● Passage for review:
The rock and roll group, The Who, sing a top-hit song entitled: Who are you?
That song has been playing in my mind’s ear and I have been asking myself those very questions. Who am I? Not what is my name and address, but what makes me the father, the husband and the rabbi that I am today? What makes the American and the Jew I am and strive to be. Which experiences have helped to influence my life and which moments have influenced me that I merely inherited? For example, how much has the Holocaust shaped me even though I lost no family in Eastern Europe and I was born almost 30 years after the war ended.

Have you ever asked yourself who you are? What influences you and how do you identify? What influences you that you had no control over and which things are part of your DNA?

The book of Exodus, which we will conclude this Shabbat, begins by introducing us to Moses, a man who might have struggled with an identity crisis. Born to an Israelite mother but found and raised by an Egyptian daughter of Pharoah, I often question what led to his allegiance? How does he identify?

I contend that all of us hold multiple identities that have been shaped and influenced by numerous events in each of our lives. Still, the rabbis find value in creating commonality within the midst of community.  That is why when we flee Egypt we convene to make a travelling Tabernacle to God and are commanded to congregate. It is an effort to remind ourselves of individual struggles and triumphs that weave into the tapestry of a communal and collective destiny. Both are our history and shared future. Both require us to create and shape the memories of future generations in an individual and collective form. That is the strong reminder to come together and the underlining of the value in togetherness in the face of solitude.

● Data listing:

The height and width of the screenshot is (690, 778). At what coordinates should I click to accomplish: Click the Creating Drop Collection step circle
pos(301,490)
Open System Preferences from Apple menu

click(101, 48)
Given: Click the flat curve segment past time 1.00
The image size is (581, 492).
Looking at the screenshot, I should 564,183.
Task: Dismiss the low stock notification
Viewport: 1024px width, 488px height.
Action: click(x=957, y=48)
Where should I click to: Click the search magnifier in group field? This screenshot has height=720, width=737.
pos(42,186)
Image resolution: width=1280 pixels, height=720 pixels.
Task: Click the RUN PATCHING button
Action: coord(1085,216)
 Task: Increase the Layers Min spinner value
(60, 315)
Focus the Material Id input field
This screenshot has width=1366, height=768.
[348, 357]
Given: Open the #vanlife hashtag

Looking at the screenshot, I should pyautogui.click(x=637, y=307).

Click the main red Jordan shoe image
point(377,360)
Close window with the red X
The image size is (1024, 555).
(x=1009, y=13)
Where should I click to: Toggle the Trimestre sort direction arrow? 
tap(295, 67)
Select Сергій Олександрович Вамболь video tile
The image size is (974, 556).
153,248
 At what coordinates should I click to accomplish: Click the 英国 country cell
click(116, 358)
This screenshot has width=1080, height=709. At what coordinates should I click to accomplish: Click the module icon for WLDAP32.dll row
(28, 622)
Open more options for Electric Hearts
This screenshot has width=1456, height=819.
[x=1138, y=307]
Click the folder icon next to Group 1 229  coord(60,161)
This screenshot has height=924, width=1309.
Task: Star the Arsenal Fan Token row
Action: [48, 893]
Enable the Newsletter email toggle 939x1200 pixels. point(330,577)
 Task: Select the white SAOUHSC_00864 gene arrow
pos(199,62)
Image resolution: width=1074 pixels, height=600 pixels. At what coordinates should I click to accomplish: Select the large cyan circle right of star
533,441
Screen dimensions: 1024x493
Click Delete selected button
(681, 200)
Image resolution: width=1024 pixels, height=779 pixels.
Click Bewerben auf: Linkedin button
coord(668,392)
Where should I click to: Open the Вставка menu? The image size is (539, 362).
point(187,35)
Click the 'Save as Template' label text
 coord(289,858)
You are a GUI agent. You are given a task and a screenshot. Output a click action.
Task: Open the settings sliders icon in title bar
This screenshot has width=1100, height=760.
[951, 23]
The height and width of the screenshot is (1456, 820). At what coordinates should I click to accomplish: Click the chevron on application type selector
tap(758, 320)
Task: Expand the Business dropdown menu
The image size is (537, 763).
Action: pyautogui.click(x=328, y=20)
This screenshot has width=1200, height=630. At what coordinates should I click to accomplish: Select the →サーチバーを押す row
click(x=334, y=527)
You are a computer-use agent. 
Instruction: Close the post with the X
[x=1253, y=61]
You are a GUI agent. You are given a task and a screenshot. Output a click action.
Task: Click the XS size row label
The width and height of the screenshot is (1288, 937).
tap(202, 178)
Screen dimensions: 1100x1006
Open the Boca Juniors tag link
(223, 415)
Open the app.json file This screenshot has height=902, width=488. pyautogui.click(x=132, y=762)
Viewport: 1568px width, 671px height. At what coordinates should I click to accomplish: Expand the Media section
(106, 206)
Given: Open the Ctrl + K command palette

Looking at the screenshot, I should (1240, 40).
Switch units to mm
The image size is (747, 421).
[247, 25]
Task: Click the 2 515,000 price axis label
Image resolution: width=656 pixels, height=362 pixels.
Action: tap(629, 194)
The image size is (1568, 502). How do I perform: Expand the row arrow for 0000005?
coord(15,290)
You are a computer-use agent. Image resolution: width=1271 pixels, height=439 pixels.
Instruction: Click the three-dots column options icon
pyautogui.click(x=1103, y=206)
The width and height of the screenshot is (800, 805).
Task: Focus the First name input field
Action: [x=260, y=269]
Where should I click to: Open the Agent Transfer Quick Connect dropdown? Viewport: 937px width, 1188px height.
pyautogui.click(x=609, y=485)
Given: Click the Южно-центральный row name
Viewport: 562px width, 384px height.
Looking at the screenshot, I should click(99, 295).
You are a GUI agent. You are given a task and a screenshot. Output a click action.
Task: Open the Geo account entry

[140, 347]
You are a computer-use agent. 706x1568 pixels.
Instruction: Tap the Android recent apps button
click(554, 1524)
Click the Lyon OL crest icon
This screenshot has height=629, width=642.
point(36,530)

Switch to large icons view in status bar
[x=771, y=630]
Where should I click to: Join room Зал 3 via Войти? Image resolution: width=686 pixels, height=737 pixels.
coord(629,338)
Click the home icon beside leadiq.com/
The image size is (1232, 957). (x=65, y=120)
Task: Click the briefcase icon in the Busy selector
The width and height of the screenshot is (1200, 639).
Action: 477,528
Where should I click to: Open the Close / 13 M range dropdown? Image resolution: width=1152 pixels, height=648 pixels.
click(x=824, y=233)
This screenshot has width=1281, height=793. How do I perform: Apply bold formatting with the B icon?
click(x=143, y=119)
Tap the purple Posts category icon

● Required work:
(1) Answer these questions from the passage on identity:
(a) Which rock and roll group sings the song named in the first line?
(b) Which book will be concluded this Shabbat?
(c) What do we convene to make when we flee Egypt?
(2) For each statement, say whether it agrees with the passage on identity, and quote the words that settle it:
(a) The writer lost family in Eastern Europe during the Holocaust.
(b) Moses was raised by a daughter of Pharaoh.
(c) The writer was born almost 30 years after the war ended.

● Exercise results:
(1)
(a) The Who
(b) The book of Exodus
(c) A travelling Tabernacle to God

(2)
(a) No: "even though I lost no family in Eastern Europe"
(b) Yes: "found and raised by an Egyptian daughter of Pharoah"
(c) Yes: "I was born almost 30 years after the war ended"